Serving Shots

 Restaurant owners and workers have had to fend for themselves through this pandemic. Desperately trying to stay healthy and keep the lights on, independent owners have been forced to soldier on with little financial assistance or serious government response.

But, there is one thing we can do to help restaurants turn the corner: Prioritize food-service worker vaccines.

Food-service industry workers are classified in Phase 1C under the South Carolina Department of Health and Environmental Control’s vaccine rollout plan, currently in the earliest phase, 1A. Lumped in with a series of non-frontline workers deemed essential, such as the media, lawyers and construction workers, restaurant employees may not see vaccines until late spring, according to the DHEC plan.
That’s not soon enough. A resolution filed by S.C. Rep. J.A. Moore, D-Hanahan, would bump them into Phase 1A, giving them access to the vaccine ASAP.

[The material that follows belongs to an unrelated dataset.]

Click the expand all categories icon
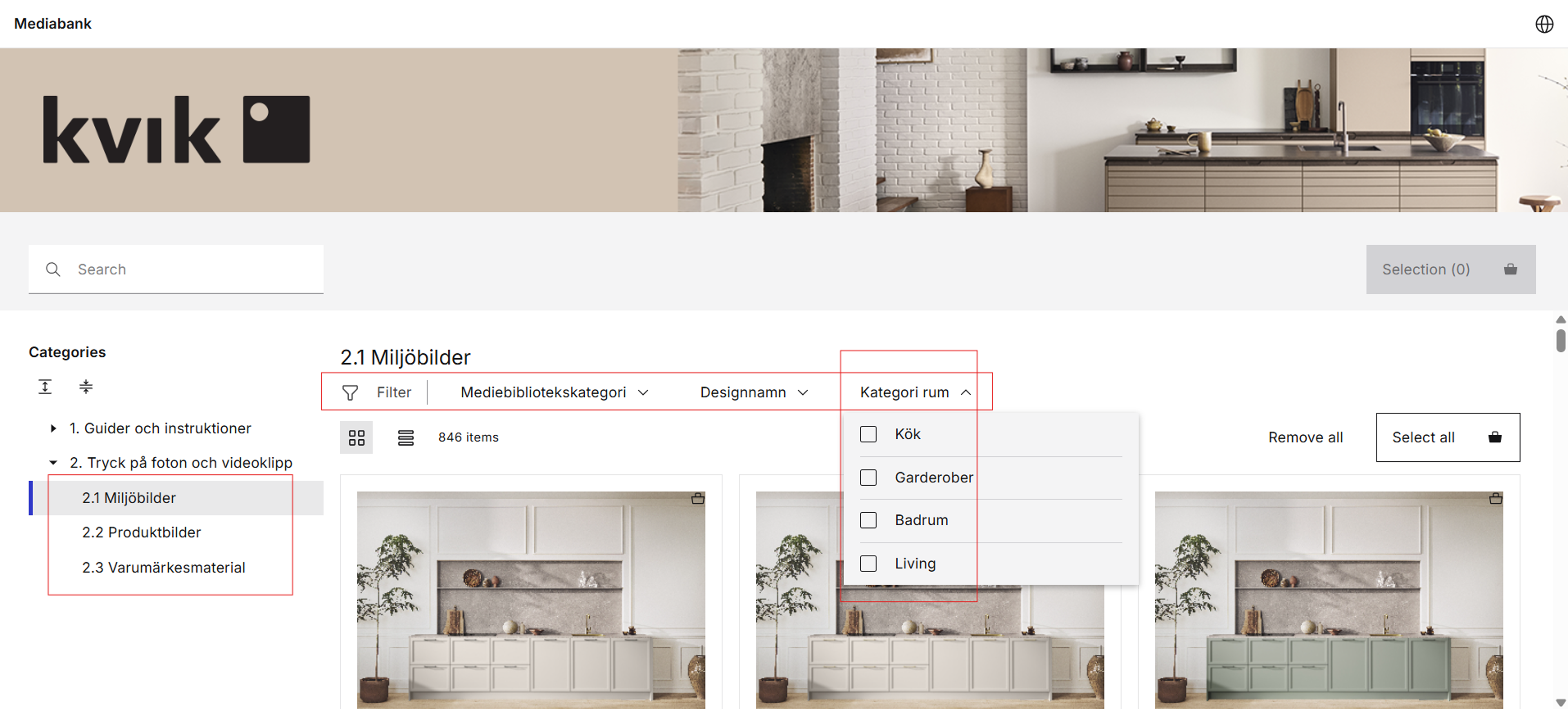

The COVID-19 pandemic continues to rage in South Carolina. But with no aid in sight, restaurant owners have had little choice but to stay open over the past few months, and that means their workers continue to clock in.

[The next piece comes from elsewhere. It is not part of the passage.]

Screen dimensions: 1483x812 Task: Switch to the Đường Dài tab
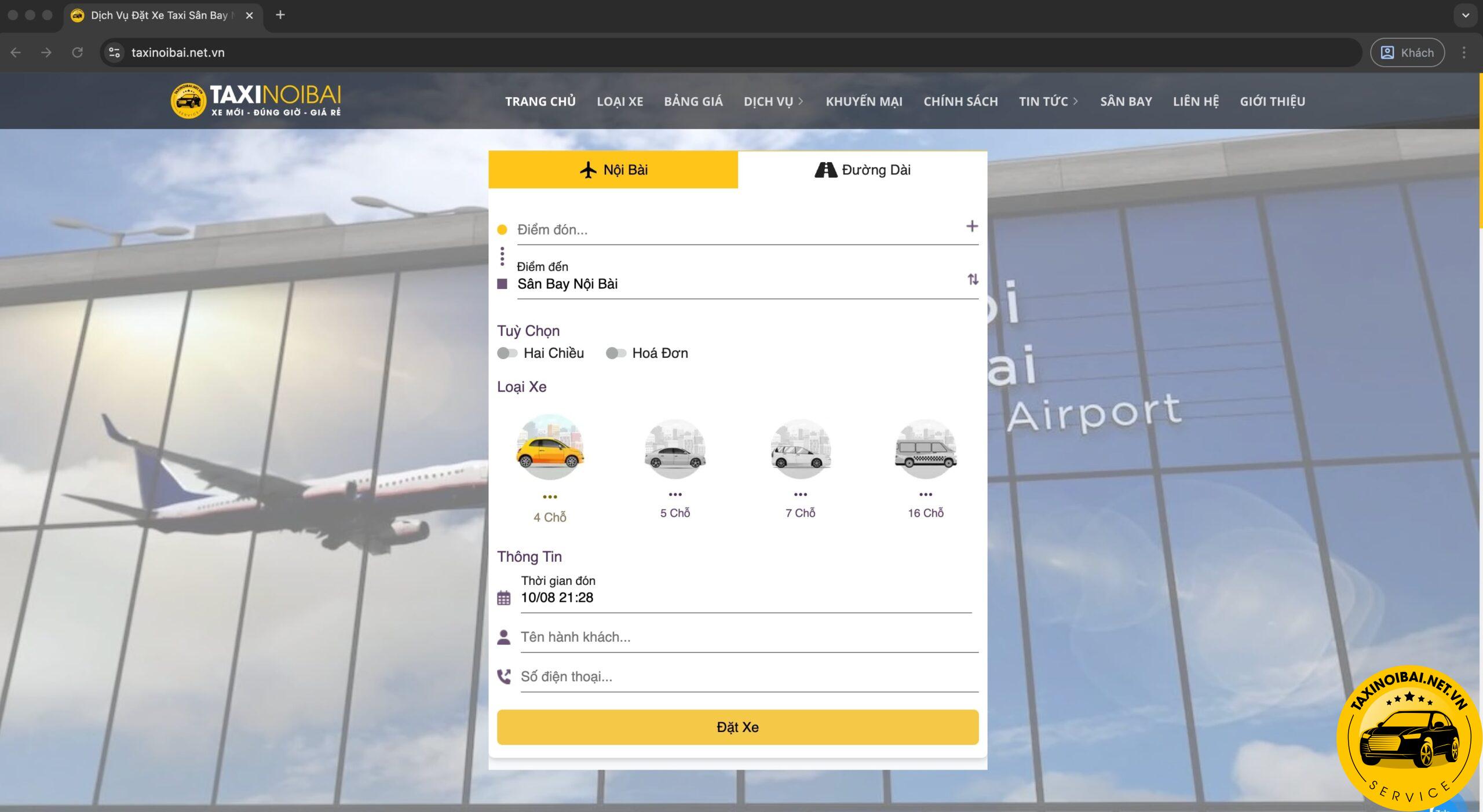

Make no mistake: These businesses, now forced to cut back for almost a year, should not have to rely on generous supporters to bail them out of this epically mismanaged pandemic. Yet for months, we’ve tipped extra, over-paid on delivery apps and bundled up outside around cold picnic tables. Still, as many as 17% of restaurants nationwide closed by the beginning of December 2020, according to a letter to Congress from restaurant industry leaders.

The chilling reality is that stubborn elected leaders remain unwilling to yield to additional safety measures that could save lives if it means a dollar lost at the end of the day.

That means thousands of food industry employees are back to work. More than 230,000 S.C. hospitality and leisure workers were on the job in November — 84.7% of 2019 levels and up from 52% in April, according to the federal Bureau of Labor Statistics. More employees back at work means more person-to-person interactions and more opportunities to spread the virus.

Just think about the precautions you would take if you were planning to have a quick dinner inside your favorite restaurant. Mask on. Avoid close contact. Navigate an annoying mobile menu. Minimize touching surfaces. All this for a 45-minute meal at a place you trust before you head back home. The handful of employees you interacted with will do it over and over all night. And, probably again tomorrow. Probably with folks who aren’t as mask-diligent as you.

Ten months into this pandemic, Gov. Henry McMaster and the state health officials who let this virus get out of control are responsible for the fact that South Carolina restaurant-industry workers are still endangering themselves every time they go to work.

It’s something that real leaders focused on public health and politicians concerned with political consequences of business closures can agree on: Get restaurant workers vaccinated.